Monday, 25 May 2020

Spring Journal Canto X by Jonathan Gibbs


Last Friday's Leap in the Dark began, as usual, with the latest canto of Spring Journal by Jonathan Gibbs, read 
impeccably by Michael Hughes. I struggle to find adequate superlatives to describe what Jonathan has achieved already, 
and will go on to achieve, withe this astonising, urgent, vital work-in-progress. It is a poem for our times. 

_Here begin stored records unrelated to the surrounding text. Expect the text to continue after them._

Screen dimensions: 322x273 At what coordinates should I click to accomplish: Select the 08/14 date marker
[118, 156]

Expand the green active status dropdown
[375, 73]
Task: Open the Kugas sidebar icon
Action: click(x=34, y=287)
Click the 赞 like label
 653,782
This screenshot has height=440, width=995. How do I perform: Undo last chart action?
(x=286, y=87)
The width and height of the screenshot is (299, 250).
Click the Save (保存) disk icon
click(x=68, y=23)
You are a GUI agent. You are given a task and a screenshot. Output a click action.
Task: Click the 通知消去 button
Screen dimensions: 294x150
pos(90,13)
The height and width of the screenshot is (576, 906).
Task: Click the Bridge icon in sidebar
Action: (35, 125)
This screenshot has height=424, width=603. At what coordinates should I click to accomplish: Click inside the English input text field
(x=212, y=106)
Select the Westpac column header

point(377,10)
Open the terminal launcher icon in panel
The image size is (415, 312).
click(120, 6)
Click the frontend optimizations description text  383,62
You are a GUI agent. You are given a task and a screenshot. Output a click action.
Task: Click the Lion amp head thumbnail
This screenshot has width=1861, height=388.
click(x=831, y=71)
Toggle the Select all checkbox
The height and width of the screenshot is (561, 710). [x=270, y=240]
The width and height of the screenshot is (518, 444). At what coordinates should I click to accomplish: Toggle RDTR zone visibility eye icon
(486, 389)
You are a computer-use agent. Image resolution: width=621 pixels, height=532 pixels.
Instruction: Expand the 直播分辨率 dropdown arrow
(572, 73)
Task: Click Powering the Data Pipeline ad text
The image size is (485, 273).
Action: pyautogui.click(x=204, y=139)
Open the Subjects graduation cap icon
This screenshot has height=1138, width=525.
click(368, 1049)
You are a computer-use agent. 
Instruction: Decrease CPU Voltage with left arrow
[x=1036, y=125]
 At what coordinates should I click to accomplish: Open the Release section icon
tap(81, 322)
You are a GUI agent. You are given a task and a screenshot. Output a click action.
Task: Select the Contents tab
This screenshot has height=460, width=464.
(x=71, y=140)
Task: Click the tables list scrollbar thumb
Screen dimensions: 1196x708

Here is the tenth canto, with the author's kind permission:


X

And work this year will see no cap and gown
In the vestry of Westminster Cathedral
No procession up the nave, no lunch in town,
No garden party back on campus to celebrate graduation.
And I think of the ends of other terms,
Other marquees in other university grounds,
And memory reaffirms
The thrill and exhilaration of ending something well,
Among friends, who you know you will leave behind,
As you push on into life; these are they with whom
You will reconnect, if time is kind,
And look back on how what you achieved together
Set the tone
For what you would achieve apart,
Posing in variant groups, for camera or phone:
Exhilaration is the grandparent of nostalgia.
It’s odd that these moments should claim
Our attention; they were not when we were most alive,
But when we paused life to give it a name.
Life was something happening in the background,
Expressing itself in textures and scents:
A television on somewhere else in the house,
A table you worked at, a creosoted fence,
A tally as vast and arbitrary as our 25,000 genes,
Each one waiting for its cup of tea and madeleine,
Its apotheosis in a hiccup or a sideways glance,
Or the half-heard refrain
Of a pop song dopplering from a passing car.
But we tossed our caps and raised a glass,
Half-drunk already on expectation of the future;
That prosecco must taste flat to the class
Of 2020. The door opens for them onto a wasteland,
No jobs, no prospects; the economy is scarred
As the buzzword has it, but what caused the scarring,
And why weren’t we better prepared?
A stab-proof vest, not miracle gels, would have been preferred.
They won’t take it for granted that things
Will get bigger and better and better and bigger
They won’t expect to just pull on the strings
To have cushy days roll in from over the horizon.
While for me school – a grammar school in Essex –
Did provide a fertile bed for growth, though not just as
Defined by the dominant metrics
Of exam results and future earnings.
We ran comedy shows on the school hall stage 
And formed ramshackle bands in the prefab huts
Left there from a simpler, humbler, beiger age; 
We covered them with murals, and now they’re gone.
So there are no junior ministers or captains of industry
In my generation’s notable alumni
But comedians, musicians and journalists,
From off of TV, and the main stage at Glastonbury.
We didn’t get to go on the dole,
But we did get to make schooling a frolic
And a revel – though maybe the whole
Thing’s the same big sentimental trick
Each generation gets to play
On itself, and these kids will look back at their education 
With the same grating whimsy, and say,
Those days, indeed, were golden; we were so young; and the times were just.
And today is the warmest day
Since August last year; the sky belongs to the condescending clouds
And the few contrails
Of planes that passed earlier unheard; this morning the bird
Song seemed to come not just 
From the gardens close by, but round them,
Through airways clear of smog and dust,
From all the birds of SE26 and SE20. 
And I think of the Year Sixes,
Who may not get to get their last weeks of primary school –
Yes, ending something well carries riches
Not all of which get reinvested in what comes next.
And though the schools may still open
In June, in spite of the cares and concerns;
The bond of trust has been damaged, if not broken,
For all education is built on trust, then love, 
And only then on grammar and spelling,
And the basic numeracy of what R equals today.
Tomorrow there’s no telling
What children will bring home with their homework.
And the summer looms like a bright black hole,
As infections decrease and we raise our heads
And ask ourselves if we understand the role
We are being asked to play in the next stage of this terrible opera.